Bei der Ankunft in Gudvangen ist man sehr überrascht. Die Wände des Tales setzen sich ununterbrochen fort, aber die Alluvialebene macht dem von keiner Welle gekräuselten, fast süßen Wasser der Meeresbucht Platz, so dass der Wassersaum bis zur Tür des Gasthauses heranreicht. Nachdem wir das Mittagessen eingenommen, bestiegen wir ein Boot mit drei tüchtigen Ruderern, und setzten die Fahrt im ausgedehnten Sogne-Fjord fort, von welchem der Näroe-Fjord eine der verwickeltsten Ausbuchtungen bildet. Das Wetter, welches glücklicherweise eine Zeit lang schön gewesen war, sing wieder an zu drohen, und als wir das Boot bestiegen, fiel ein kleiner Regen. Dabei zogen ununterbrochen Wolken am Himmel herauf und fetzten sich zuletzt an den Gipfeln der Felsen fest, welche meilenweit diese öde, ja schreckenerregende Gegend einschließen. Ich weiß nicht, welche Nebenumstände zu diesem Eindrucke beigetragen haben; doch hat sich meiner selten das Gefühl der Einsamkeit und Verlassenheit so sehr bemächtigt als hier. Mein Begleiter war in tiefen Schlaf versunken; die feuchte Luft ruhte still über dem Wasser, die Ruder schlugen in trägem Takte in die rabenschwarze, unergründliche Tiefe, während dieselbe auf beiden Seiten von senkrechten Felswänden eingeschlossen war, ohne den geringsten Abhang oder Raum am Fuße derselben, so dass auch nicht einmal eine Ziege daneben hätte klettern können. Die Gipfel, so hoch sie an sich waren, erschienen noch höher, da sie in den Wolken verborgen blieben, welche gleichsam ein nasses Dach über uns, mit dem Wasserspiegel unter uns korrespondierend, bildeten. So oben, unten und von beiden Seiten eingeschlossen, ruderten wir in der zunehmenden Dunkelheit und dem dichten Regen weiter, bis wir einige Befreiung erhielten, als wir in den weiteren, obgleich auch noch finstern Aurlands-Fjord einfuhren, in welchem die See ein natürlicheres und bewegteres Ansehen annimmt. Man kann kaum begreifen, dass eine solche Fahrt einen Teil der regelmäßigen Reise zwischen Bergen und Christiania ausmacht.
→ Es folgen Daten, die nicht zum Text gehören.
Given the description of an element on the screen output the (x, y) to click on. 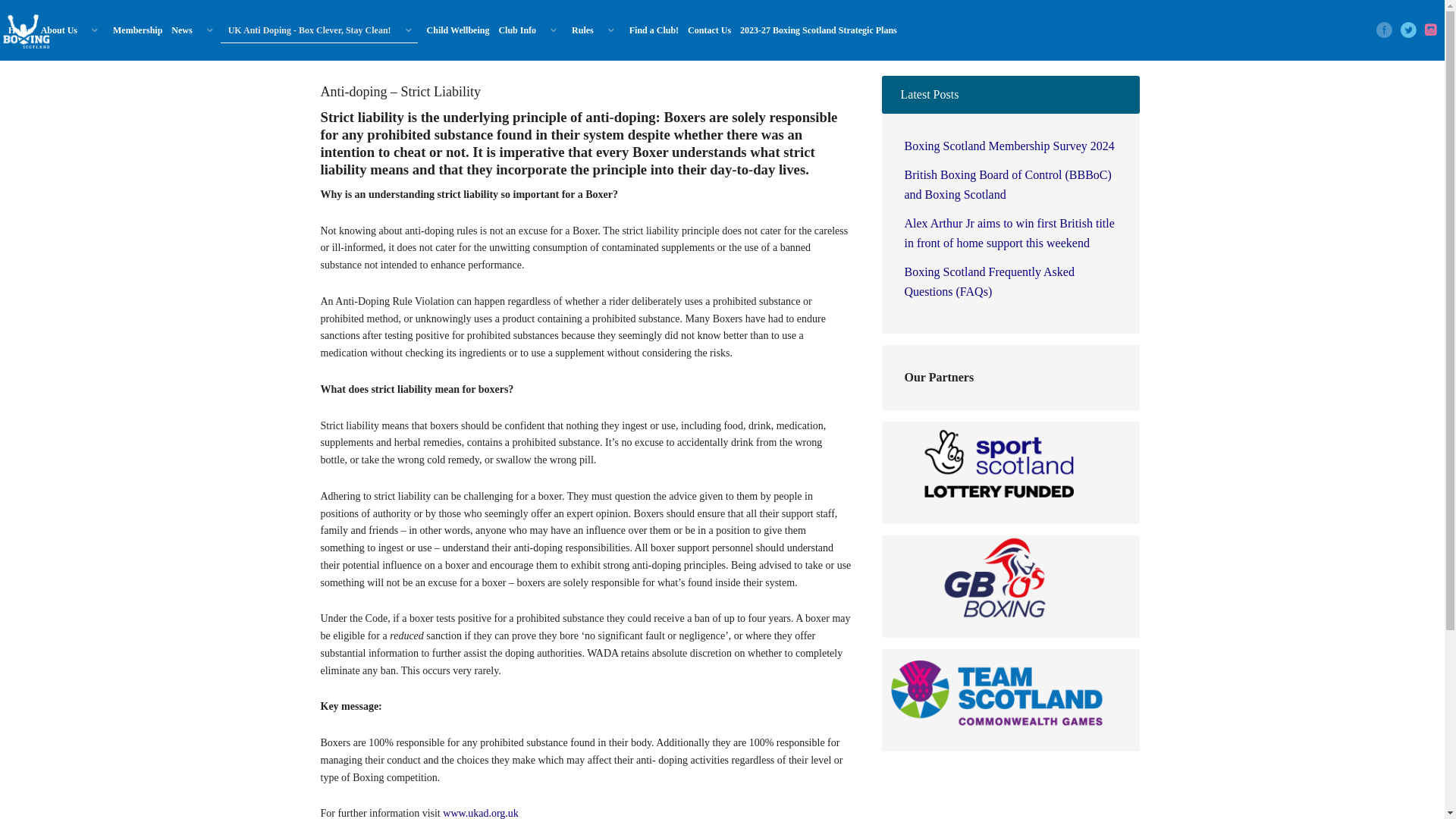
About Us (68, 30)
News (191, 30)
Rules (592, 30)
Membership (133, 30)
Find a Club! (650, 30)
Club Info (526, 30)
UK Anti Doping - Box Clever, Stay Clean! (319, 30)
Child Wellbeing (454, 30)
2023-27 Boxing Scotland Strategic Plans (815, 30)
Wir übernachteten in Lekanger, einem Landungsplatz auf der Nordseite des Sogne-Fjord an einer Stelle, wo er Sy-Strand genannt wird. Welche Überraschung am andern Morgen, als sich das Wetter etwas aufgeklärt hatte! In einer Entfernung von zwei englischen Meilen zwischen der Kirche von Lekanger und dem Gasthause kamen wir an eine Reihe hübscher Wohnungen, mit prächtigen Obstgärten abwechselnd, vorüber. In dem Garten, welcher zur Predigerwohnung gehörte, standen Eichen und Wallnussbäume von ausgezeichneter Schönheit. Nicht weit von Lekanger sahen wir völlig gelbe und anscheinend ganz reife Kornfelder, welche gegen das unreife Grün jener bei Bergen und Vost einen gewaltigen Kontrast bildeten. Es ist auffallend, dass das Innere des Sogne-Fjord, in der unmittelbaren Nachbarschaft der bedeutendsten Erhebungen Norwegens und seiner ausgedehntesten Schneefelder, hinsichtlich des Klimas weit schöner zu nennen ist, als die Küste mit ihren unaufhörlichen Regengüssen.